Gioca con gli occhi appannati, acquosi. Con la forza della disperazione assesta un micidiale ace. Attingendo alle residue energie spedisce una luccicante demi-volée nel campo avverso. Che poi sarebbe quello del connazionale Jim Courier, che lo scruta perplesso. Quarti di finale degli Australian Open del 1995. Melbourne. Il ragazzo che spara passanti e piange contemporaneamente è Pete Sampras. Sì: Perfect Pete. Quello che pare incapace di provare sentimenti sul campo. Il match si è incanalato nel quinto set. I primi due se li è accaparrati Courier: 6-7, 6-7. Ci può anche stare. Poi Pete ha recuperato terreno, perché la dedizione che arma il suo talento è pressoché incrollabile. Suo il terzo set: 6-3. Preso anche il quarto: 6-4. Si è arrampicato in cima a quella partita con l'animo rigato da sentimenti contundenti. Poi, sull'incipit del quinto, quei singhiozzi incontenibili, in mondovisione. Dureranno il tempo di tre game. Dieci minuti netti.
Per comprendere il motivo profondo di quel lancinante malessere serve andare a ritroso. Dal 1992 Pistol Pete viene allenato da Tim Gullikson, onesto racchettaro che si era disimpegnato specialmente a cavallo degli anni Sessanta e Settanta. Era nato come legame professionale, ma si era trasformato presto in rapporto sincero. Al punto che Pete, nei momenti di maggiore sconforto, si apriva raccontandogli cose che non aveva mai confessato a nessun altro. Gullikson era un mentore, un coach, ma prima ancora l'amico migliore che Sampras potesse desiderare. Giocavano a carte insieme dopo un match, Pete e Tim. Cenavano spesso insieme. Parlavano del tennis, del futuro e, in fondo, della vita intera. Seguendolo, Pete era diventato il numero uno del mondo. Al suo fianco aveva sollevato i primi cinque Slam.
Poi lo sconosciuto croupier si diverte a rimescolare il mazzo. Sul finire del 1994, è dicembre, Tim accusa per la prima volta una serie di convulsioni. L'episodio è preoccupante, ma dai primi accertamenti viene scongiurato il peggio: pare che abbia un coagulo di sangue congenito all'altezza del cervello.
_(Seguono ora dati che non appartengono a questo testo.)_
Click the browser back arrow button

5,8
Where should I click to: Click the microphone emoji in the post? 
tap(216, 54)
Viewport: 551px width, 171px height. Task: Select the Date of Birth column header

Niente per cui stare troppo tranquilli, s'intende, ma comunque gli fanno sapere che è una situazione gestibile. Tim parte così per Melbourne, al fianco di Sampras. Non sa che quelle avvisaglie sono premonitrici di un male terribile.
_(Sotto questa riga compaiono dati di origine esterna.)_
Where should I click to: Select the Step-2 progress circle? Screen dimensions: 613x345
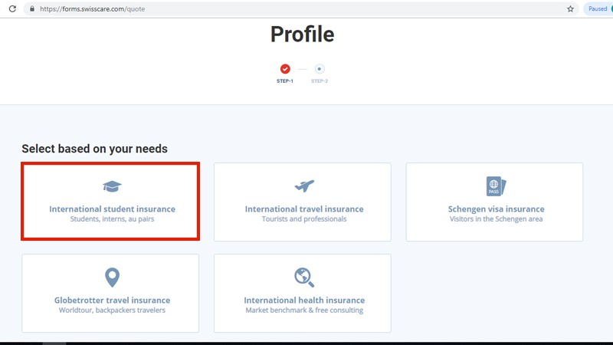(320, 69)
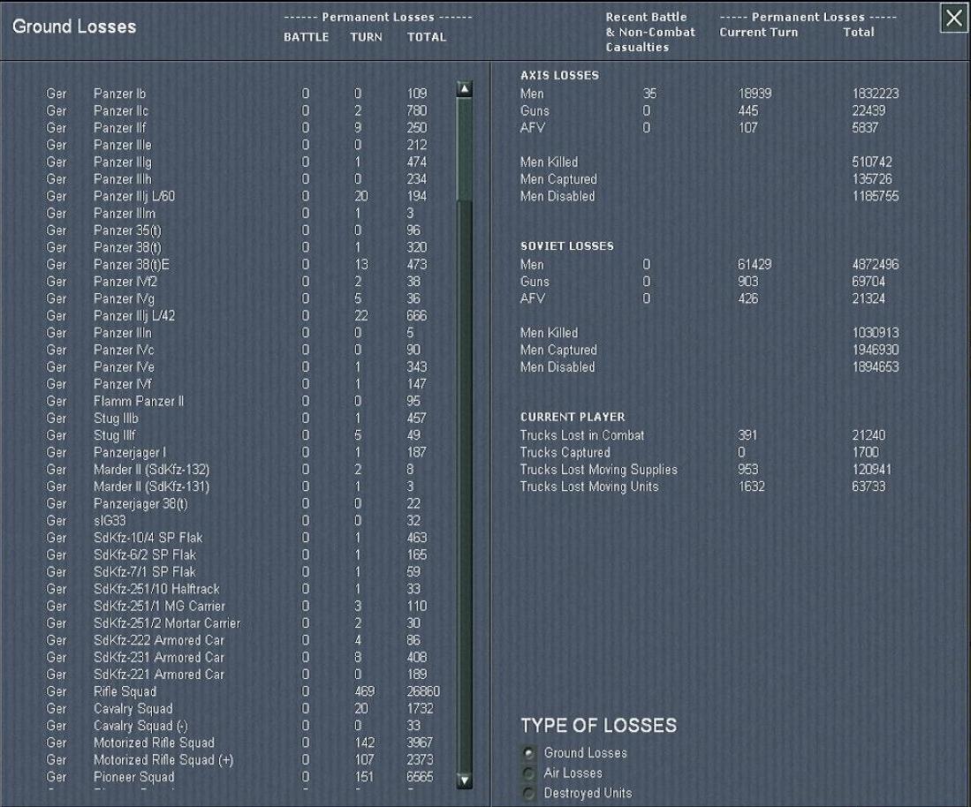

Mentre stanno preparando l'incontro del terzo turno, quello che vedrà Pete opporsi allo svedese Lars Jonsson, Gullikson crolla improvvisamente a terra. Lo trasportano di corsa in ospedale. Stavolta l'accertamento racconta una prospettiva dilaniante. Melanoma al cervello. Aspettativa di vita dai 3 ai 6 mesi. I successivi accertamenti svolti a Chicago riveleranno che i tumori sono addirittura quattro.
Quando Pete irrompe nella clinica australiana, Tim conosce già il verdetto. Evita però di comunicarglielo. Lo vuole concentrato e letale, come sempre. Il tennista non è convinto e incalza il resto del team. Quelli cedono al pianto, facendo intuire che deve trattarsi di qualcosa di grave, ma non rivelano nulla sulla malattia. Solo che poi Sampras origlia una conversazione tra alcuni coach poco prima del match dei quarti contro Courier. Riesce a distinguere soltanto alcune frasi. Sente dire "Tumore" e "cervello". L'addizione è inevitabile.
Pete entra in campo scosso. Funestato da una caterva di pensieri tetri. Cede i primi due set, ma poi afferra di nuovo il match. Sul sorgere del quinto, tuttavia, una frase pronunciata da uno spettatore in tribuna stappa tutte le emozioni represse. "Forza Pete, fallo per Tim!". Cinque parole che fanno da detonatore. Le lacrime diventano irrefrenabili. Pete continua comunque a giocare. Fa rimbalzare la pallina giallo fosforescente e prima di sollevarla in aria piange. Lascia partire un rovescio formidabile e poi singhiozza di nuovo. Ad un certo punto Courier gli si avvicina chiedendogli se preferisce proseguire il giorno dopo. No, non vuole. Arriverà fino in fondo e vincerà la partita, in un surreale alternarsi di lucidità sportiva e dilaniante disperazione.
Le favole però sono un'altra
cosa. Sampras perderà in finale da Agassi. Gullikson morirà nel maggio dell'anno dopo. Resterà quel coraggio estratto fuori spremendo le lacrime. Per sempre uno dei punti migliori della carriera di Pete.